Content starts
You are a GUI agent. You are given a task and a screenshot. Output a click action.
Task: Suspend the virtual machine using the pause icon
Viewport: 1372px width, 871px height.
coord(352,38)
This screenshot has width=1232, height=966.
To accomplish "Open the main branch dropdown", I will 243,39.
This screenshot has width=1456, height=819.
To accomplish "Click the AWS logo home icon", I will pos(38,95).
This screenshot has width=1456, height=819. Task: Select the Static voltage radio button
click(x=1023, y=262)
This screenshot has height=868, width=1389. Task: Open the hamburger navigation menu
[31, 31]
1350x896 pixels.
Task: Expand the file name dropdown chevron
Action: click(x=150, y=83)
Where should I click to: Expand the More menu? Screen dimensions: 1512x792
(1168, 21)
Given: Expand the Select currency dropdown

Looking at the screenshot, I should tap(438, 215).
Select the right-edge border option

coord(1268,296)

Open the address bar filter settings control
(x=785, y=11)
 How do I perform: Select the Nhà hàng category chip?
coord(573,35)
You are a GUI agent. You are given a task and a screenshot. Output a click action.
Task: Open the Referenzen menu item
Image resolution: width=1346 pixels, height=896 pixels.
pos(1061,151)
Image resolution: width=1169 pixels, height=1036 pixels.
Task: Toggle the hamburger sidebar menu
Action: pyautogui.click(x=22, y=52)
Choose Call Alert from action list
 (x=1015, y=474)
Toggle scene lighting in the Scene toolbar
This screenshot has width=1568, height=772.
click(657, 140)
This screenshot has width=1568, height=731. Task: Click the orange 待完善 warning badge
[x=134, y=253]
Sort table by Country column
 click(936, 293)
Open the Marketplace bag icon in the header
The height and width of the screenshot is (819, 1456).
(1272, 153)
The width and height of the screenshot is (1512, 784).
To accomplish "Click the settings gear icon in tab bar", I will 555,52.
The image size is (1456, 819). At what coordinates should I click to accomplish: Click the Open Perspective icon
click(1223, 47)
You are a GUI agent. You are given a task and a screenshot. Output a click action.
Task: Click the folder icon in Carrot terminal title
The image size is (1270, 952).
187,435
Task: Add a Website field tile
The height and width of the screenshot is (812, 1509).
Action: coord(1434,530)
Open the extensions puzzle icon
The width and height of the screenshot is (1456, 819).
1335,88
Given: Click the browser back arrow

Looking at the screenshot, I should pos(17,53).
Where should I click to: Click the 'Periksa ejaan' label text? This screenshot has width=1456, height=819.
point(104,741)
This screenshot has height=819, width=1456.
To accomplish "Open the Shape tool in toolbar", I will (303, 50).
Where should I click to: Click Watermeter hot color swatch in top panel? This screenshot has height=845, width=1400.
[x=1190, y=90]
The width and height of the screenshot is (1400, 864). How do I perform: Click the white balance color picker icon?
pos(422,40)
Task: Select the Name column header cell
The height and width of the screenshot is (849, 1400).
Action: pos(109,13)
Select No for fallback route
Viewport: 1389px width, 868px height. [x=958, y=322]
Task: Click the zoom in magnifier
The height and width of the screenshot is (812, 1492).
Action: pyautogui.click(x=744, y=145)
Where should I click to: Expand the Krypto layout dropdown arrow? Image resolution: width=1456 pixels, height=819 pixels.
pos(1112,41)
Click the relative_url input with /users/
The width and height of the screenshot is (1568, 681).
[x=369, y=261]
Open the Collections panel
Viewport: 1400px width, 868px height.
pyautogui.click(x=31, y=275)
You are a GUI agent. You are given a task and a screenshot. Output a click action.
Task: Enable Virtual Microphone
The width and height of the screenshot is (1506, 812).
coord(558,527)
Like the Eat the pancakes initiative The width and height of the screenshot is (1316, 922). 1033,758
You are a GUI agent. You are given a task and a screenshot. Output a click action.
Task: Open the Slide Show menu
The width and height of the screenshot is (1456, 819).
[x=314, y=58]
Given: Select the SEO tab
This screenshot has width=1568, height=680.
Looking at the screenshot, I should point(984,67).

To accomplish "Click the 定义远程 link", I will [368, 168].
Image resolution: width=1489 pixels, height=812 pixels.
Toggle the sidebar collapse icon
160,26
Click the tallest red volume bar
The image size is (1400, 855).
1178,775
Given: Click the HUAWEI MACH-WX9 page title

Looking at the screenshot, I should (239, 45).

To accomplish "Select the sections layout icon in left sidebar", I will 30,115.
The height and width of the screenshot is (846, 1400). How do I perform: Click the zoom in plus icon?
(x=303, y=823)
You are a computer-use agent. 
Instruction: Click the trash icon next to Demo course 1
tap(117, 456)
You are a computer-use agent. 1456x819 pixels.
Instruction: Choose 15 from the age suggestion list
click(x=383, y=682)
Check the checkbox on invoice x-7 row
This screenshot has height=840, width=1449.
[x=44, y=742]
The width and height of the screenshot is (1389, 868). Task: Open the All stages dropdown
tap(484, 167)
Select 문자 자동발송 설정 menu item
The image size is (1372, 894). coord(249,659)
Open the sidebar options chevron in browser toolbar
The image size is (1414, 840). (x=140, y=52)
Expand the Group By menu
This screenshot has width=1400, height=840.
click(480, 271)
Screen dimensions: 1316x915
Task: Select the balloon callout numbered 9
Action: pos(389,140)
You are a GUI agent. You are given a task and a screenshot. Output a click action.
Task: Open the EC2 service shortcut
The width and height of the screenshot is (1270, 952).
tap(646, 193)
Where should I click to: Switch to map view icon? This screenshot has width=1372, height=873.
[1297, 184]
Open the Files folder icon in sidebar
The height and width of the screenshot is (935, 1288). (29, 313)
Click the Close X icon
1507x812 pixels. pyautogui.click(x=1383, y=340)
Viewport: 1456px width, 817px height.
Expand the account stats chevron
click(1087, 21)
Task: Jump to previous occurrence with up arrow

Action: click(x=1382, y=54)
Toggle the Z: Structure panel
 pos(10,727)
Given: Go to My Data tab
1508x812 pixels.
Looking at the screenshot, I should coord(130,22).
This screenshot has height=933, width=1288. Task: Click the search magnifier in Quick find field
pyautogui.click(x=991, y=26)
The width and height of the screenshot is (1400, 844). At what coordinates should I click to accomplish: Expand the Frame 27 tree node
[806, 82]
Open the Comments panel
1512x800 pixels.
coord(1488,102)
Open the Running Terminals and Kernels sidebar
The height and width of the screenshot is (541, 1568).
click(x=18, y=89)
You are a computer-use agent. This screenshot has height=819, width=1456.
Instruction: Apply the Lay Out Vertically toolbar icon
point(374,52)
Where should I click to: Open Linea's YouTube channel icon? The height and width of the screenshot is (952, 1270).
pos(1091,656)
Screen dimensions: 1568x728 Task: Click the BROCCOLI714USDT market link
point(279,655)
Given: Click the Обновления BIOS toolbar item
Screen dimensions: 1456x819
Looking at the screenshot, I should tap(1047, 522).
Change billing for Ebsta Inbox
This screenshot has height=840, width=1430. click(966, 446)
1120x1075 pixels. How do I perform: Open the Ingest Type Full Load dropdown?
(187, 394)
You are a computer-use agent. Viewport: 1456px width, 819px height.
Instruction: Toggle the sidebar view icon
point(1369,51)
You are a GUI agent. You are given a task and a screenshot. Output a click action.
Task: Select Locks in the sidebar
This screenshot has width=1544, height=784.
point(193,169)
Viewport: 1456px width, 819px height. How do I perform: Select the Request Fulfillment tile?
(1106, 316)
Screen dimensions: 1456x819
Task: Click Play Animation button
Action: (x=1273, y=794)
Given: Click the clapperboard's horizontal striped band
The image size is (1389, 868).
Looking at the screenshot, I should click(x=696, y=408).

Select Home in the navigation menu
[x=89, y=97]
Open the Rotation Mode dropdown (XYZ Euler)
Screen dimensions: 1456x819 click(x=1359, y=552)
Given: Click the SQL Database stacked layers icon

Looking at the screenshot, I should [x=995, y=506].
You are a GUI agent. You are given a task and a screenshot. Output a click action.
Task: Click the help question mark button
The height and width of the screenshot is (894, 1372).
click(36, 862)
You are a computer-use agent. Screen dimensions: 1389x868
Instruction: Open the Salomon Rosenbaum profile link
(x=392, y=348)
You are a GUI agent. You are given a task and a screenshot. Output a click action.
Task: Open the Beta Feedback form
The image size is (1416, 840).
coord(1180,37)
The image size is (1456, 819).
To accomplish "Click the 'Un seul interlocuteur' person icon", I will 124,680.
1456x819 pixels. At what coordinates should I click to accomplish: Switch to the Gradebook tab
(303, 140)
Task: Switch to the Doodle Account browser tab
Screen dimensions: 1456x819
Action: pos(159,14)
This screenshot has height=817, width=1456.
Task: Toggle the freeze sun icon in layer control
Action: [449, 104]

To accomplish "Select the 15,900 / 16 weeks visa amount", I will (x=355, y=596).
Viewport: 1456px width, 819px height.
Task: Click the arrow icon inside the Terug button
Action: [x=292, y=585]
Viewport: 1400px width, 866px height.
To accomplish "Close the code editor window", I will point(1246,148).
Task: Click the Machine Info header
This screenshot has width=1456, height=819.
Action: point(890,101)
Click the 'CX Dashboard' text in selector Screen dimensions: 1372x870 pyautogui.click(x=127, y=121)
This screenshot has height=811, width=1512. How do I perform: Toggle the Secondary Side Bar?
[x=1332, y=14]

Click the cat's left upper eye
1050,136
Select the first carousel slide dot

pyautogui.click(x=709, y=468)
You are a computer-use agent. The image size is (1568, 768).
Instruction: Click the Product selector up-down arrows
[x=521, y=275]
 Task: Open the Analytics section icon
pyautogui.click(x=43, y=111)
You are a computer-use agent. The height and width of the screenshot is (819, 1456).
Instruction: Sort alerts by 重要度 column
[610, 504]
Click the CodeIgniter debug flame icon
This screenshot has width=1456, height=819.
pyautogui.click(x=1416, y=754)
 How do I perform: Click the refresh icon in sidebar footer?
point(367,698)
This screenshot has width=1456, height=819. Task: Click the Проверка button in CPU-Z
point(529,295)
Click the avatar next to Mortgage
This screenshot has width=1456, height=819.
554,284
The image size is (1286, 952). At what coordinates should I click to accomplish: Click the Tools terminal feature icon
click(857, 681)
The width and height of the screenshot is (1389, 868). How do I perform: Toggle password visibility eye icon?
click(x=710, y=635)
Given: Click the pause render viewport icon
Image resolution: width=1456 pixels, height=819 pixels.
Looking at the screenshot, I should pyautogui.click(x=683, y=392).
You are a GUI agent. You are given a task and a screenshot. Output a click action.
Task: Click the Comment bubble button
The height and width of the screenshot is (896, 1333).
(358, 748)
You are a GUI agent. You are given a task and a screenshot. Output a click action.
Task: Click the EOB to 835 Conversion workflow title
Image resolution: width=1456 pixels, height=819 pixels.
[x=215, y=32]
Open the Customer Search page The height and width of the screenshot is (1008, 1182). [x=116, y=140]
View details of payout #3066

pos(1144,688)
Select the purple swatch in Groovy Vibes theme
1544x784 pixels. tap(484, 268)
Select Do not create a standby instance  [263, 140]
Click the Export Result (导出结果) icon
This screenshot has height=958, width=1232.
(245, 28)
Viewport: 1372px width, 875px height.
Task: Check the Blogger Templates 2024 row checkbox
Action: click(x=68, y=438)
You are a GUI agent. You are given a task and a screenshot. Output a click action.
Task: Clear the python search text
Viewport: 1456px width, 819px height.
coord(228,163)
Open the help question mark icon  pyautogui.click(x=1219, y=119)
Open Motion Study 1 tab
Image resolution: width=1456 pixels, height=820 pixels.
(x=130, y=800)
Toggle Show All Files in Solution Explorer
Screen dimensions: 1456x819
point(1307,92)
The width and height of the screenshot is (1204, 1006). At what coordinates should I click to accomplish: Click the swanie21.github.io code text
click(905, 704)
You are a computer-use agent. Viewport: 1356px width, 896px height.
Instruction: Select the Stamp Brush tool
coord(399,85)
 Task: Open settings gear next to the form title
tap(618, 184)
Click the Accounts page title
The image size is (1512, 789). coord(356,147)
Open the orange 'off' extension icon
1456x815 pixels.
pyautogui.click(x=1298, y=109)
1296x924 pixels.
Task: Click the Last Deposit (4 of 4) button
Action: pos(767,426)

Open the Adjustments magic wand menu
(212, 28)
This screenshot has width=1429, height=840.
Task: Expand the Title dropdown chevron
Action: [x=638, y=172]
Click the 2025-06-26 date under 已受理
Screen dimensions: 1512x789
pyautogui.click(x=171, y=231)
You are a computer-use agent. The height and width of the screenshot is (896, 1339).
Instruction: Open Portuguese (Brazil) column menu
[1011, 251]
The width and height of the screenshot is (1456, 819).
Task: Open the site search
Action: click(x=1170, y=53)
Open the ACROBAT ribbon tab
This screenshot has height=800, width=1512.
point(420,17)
Content ends
TASK BRIEF:
For each line in the data that holds the word "pause", copy the line.

EXERCISE RESPONSE:
Task: Suspend the virtual machine using the pause icon
Given: Click the pause render viewport icon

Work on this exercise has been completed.